Succulent grilled bone-in rib eye steak served with buttered potatoes, charred asparagus, and lemon wedges. Medium difficulty, 35 minutes total.
# What You’ll Need:
→ Steak
01 - 2 bone-in rib eye steaks, 1.5 inches thick, 16 oz each
02 - 2 tablespoons olive oil
03 - 2 teaspoons kosher salt
04 - 1 teaspoon freshly ground black pepper
05 - 2 sprigs fresh rosemary
06 - 2 cloves garlic, smashed
→ Sides
07 - 1 pound baby potatoes, halved
08 - 2 tablespoons unsalted butter
09 - 1 tablespoon fresh parsley, chopped
10 - 1 pound asparagus, trimmed
11 - 1 tablespoon olive oil
12 - 1/2 teaspoon kosher salt
13 - 1/4 teaspoon black pepper
14 - 1 lemon, cut into wedges
# Step-by-Step Guide:
01 - Remove rib eye steaks from refrigerator 30 minutes before grilling. Pat dry with paper towels and rub evenly with olive oil, kosher salt, and freshly ground black pepper.

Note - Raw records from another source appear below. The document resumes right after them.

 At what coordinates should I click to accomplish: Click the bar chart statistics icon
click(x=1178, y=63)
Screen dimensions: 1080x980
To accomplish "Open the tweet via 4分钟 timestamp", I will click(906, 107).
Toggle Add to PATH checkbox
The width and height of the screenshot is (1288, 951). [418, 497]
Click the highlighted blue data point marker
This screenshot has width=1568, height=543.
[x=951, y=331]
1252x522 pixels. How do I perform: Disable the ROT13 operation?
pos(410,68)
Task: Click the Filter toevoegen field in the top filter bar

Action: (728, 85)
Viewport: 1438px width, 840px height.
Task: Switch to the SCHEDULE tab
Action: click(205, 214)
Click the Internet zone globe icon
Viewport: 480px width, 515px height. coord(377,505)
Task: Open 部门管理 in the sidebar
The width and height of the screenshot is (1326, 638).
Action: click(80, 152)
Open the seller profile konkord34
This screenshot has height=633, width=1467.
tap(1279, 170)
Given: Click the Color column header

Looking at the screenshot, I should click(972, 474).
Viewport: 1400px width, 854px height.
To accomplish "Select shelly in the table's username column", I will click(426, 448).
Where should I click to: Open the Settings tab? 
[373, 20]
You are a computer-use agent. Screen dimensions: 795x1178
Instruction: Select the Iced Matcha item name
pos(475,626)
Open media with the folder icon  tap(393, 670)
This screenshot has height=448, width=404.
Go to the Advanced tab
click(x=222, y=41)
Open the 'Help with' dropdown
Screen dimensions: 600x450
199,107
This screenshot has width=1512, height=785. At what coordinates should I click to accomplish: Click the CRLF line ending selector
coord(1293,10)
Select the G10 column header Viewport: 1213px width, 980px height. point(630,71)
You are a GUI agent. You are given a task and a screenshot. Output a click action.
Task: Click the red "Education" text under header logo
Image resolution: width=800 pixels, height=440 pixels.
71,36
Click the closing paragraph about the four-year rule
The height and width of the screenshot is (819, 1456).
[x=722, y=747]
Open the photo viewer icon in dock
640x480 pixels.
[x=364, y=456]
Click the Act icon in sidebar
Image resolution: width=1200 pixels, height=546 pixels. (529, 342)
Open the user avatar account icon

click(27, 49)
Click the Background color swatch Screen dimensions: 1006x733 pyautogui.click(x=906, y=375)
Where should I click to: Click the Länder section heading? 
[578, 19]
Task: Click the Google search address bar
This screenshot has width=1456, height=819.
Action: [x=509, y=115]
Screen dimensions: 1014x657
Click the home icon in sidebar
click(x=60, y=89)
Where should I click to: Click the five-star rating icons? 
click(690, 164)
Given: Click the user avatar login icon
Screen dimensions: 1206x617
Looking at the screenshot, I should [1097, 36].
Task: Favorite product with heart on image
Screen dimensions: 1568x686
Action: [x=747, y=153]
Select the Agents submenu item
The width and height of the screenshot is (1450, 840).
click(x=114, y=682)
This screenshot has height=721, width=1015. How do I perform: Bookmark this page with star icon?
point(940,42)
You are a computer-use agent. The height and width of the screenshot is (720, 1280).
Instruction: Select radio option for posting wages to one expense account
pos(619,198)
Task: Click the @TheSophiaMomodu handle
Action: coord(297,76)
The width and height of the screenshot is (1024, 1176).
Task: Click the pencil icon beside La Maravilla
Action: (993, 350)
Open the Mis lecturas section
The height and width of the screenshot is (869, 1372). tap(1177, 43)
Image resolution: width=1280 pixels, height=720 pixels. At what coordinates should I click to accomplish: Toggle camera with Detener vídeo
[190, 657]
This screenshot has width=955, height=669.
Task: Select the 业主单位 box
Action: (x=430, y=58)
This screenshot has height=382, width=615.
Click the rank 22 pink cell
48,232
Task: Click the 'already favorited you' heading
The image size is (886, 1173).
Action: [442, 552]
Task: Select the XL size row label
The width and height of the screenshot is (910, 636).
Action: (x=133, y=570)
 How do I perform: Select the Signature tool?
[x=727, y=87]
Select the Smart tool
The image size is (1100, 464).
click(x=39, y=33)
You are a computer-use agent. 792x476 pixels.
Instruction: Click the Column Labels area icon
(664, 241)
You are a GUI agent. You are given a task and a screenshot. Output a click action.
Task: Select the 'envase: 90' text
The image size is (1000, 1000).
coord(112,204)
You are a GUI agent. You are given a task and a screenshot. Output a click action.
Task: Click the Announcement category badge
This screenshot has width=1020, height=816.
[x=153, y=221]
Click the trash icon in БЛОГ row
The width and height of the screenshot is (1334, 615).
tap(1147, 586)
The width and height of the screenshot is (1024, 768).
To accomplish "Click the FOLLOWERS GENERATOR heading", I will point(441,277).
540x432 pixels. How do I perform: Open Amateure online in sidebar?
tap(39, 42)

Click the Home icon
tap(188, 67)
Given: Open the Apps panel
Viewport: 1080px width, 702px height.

02 - Preheat grill to high heat, maintaining temperature between 450 and 500 degrees Fahrenheit.
03 - Place steaks on grill grates. Top each steak with rosemary sprigs and smashed garlic. Grill for 4 to 5 minutes per side for medium-rare doneness, adjusting timing based on preferred internal temperature. Transfer steaks to a plate and loosely tent with aluminum foil.
04 - Place halved baby potatoes in a saucepan of salted water. Bring to boil over high heat and cook until fork-tender, approximately 10 to 12 minutes. Drain thoroughly in a colander, then toss with unsalted butter and fresh chopped parsley.
05 - Toss asparagus spears with olive oil, kosher salt, and black pepper. Place on grill alongside steaks during final 5 minutes of cooking, turning once until tender with light char marks.
06 - Arrange grilled rib eye steaks on serving platter. Accompany with grilled asparagus, buttered parsley potatoes, and fresh lemon wedges.